Socialismo o Muerte – III

0
1158

Selçuk Şahin Polat

GERİ DÖNÜŞÜ OLMAYAN BİR DEVRİMİN NOTLARI VE KÜBA’NIN KATKISI

Sosyalizm ve Küba ile ilgili yazdıklarım, çoğu sosyalistin, ilginçtir, ilgisini pek çekmiyor. Onlar gördüğüm kadarıyla günlük sorunlarla boğuşmaktan geleceği düşünmüyorlar. Tıpkı ekonomistler ve günü önemseyenler gibi. Elbette ki günlük sorunlar önemli. Tabi gelecek için verilen bir mücadelenin parçası ise. Halkın deyimi ile günlük mücadeleyi önemserken, torunlarımız için bir gelecek hazırlamıyorsanız sadece bencilsiniz demektir. Bu açıdan sosyalizm ve Küba ile ilgilenmek kuşakların geleceğine şimdiden hazırlanmak demektir. Küba’nın kapitalizme dönmemesi için elimizden geleni yapmalıyız!

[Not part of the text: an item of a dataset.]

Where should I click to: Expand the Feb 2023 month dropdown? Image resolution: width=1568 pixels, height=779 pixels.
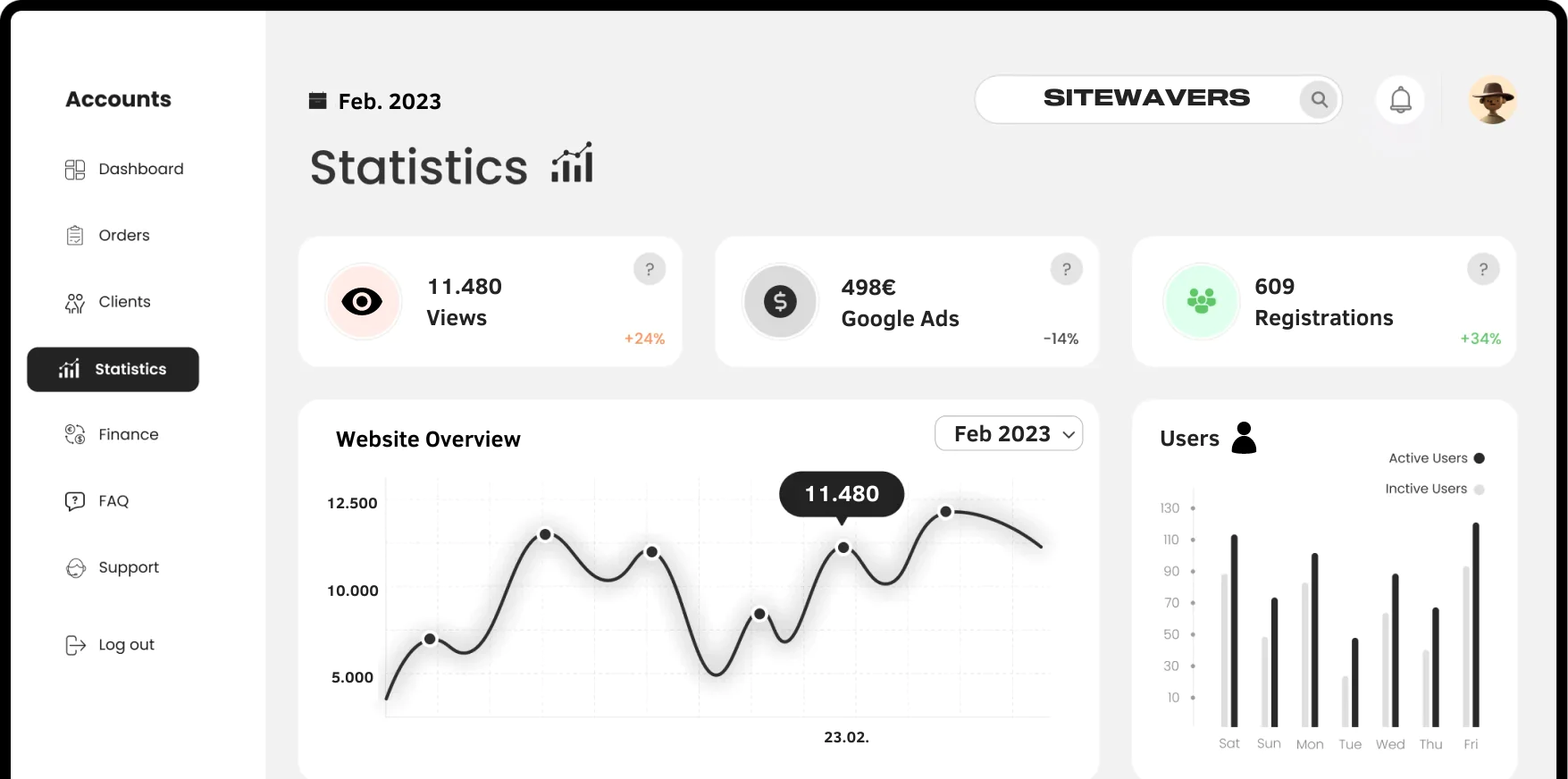click(x=1009, y=433)
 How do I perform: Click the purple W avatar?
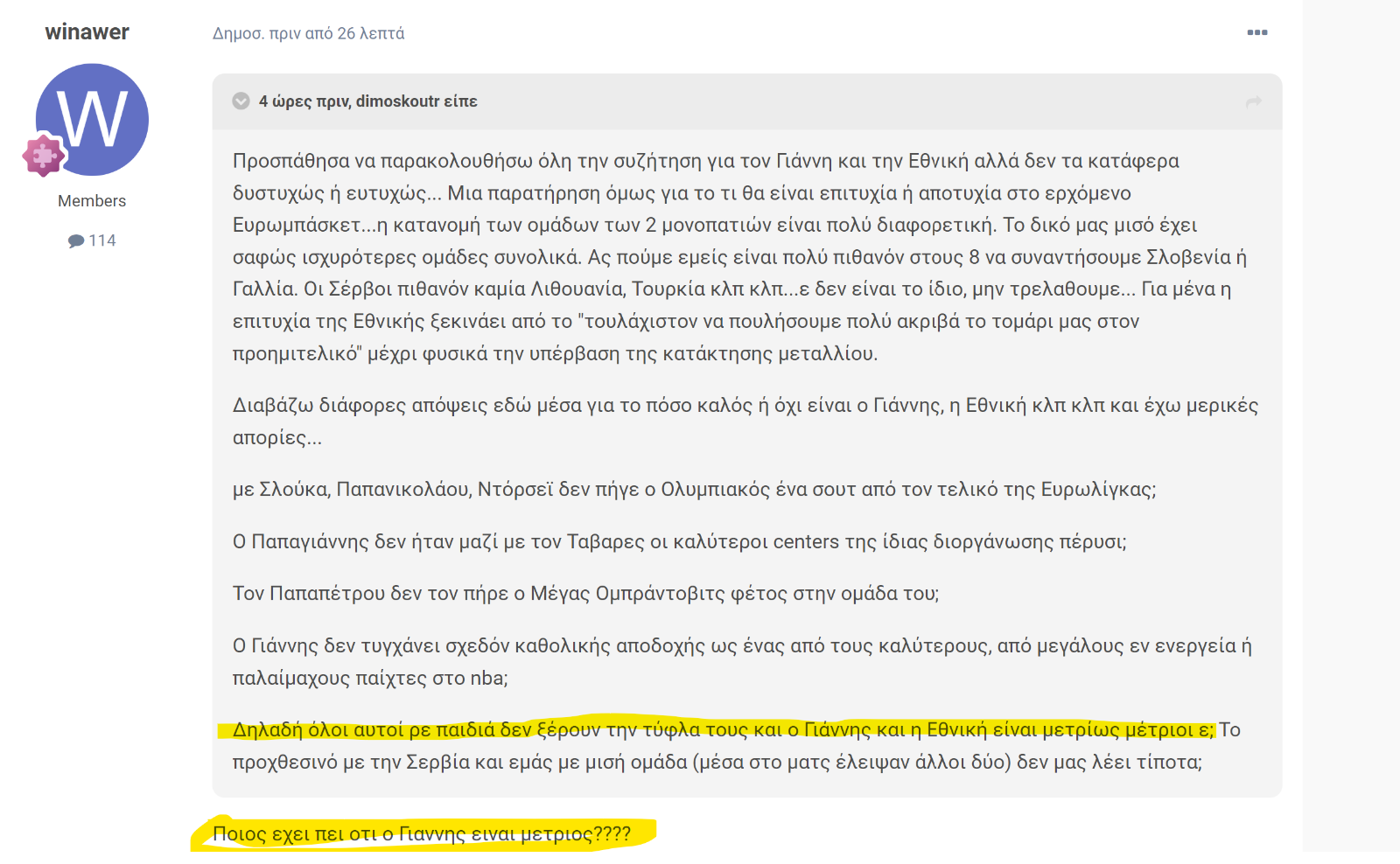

Yazdıklarımı özetlersem; devrim sonrası önümüze iki yol çıkmaktadır: Birinci yol kapitalizme, diğeri de ileriye yani komünizme gidiyor! Bunun için çok fazla süslü ve anlaşılmaz cümlelere gerek yok! Eğer ileri gitmek istiyorsanız sosyal-toplumcu-sınıfsız ve parasızlığa; yok geriye gitmek istiyorsanız da özel teşebbüsçü-bireyci-asosyal ve paralı olana yönelmeniz yeterli.

Devrim sonrası ilk yapılacak işimiz:

Üretim araçları üzerindeki büyük özel mülkiyeti kaldırmak, onu toplumsallaştırmaktır. Fakat bu adım, tek başına hiçbir anlam ifade etmez. Bu adımlar Çarlık Rusya’sında, Çin’de ve birçok ülkede atıldı? Görüldüğü gibi tek başına hiçbir işe yaramadı. Peki, ne yapmalıyız?

Yapılması gerekenleri Marx-Engels ve Lenin bize gösteriyor! Fakat Lenin, bu adımları koşullardan dolayı atamadı. En azından kendisi böyle söylüyor. Bu nedenle bizim için en önemli kıstas, hedeflerimizi önceden saptayarak ona uygun adımları ülke koşullarını da dikkate alarak düzenleyebilmektir. Saptayabildiğim hedefler şunlar:

1- Kafa ve kol emeği başta olmak üzere ülkede var olan tüm iş bölümlerinin ortadan kalkması yönünde ciddi bir toplumsal etkinlik,

2- “Çalışmanın sadece bir geçim aracı değil, bizzat yaşamın birincil gereksinimi haline” gelmesi ve insanların giderek kendilerine daha fazla zaman ayırabilmesi için teknolojiyi sosyal ve toplumsal olanla buluşturma ve liderliği sağlama,

3- Burjuva hukuk normlarının yani eşitsiz eşitlik, adalet, ekonomik ilişkide kullanılan para, üretici güçlerin özel biçimleri, ordu ve polis güçlerinin organizasyonu, kurumlaşma vs.nin kalkması için gerekli adımları belirleme,

4- Ve de hedef olarak; toplumsal değerler ve ürünlerden herkesin faydalanacağı bir kültürel, ekonomik gelişimin ve de herkesin tüm yeteneklerini büyük bir istek ve bilinçle topluma yansıtması gerekmektedir. Yani herkes biraz doktor, sağlıkçı, mühendis, marangoz, terzi, tornacı, yazılımcı, sosyal medya yöneticisi, sosyal asker, muhasebeci, yazar, öğretmen, bürokrat vb. olması için bir eğitim ve pratik uygulamanın organizasyonu,

5- Partinin, öncülüğünü işçi sınıfıyla birlikte yürüteceği yani yetkilerini sınıfla paylaşacağı bir sürece girebilmesi,

Evet, bu hedeflerle komünizme yaklaşıyor fakat kapitalizmden de uzaklaşıyoruz demektir.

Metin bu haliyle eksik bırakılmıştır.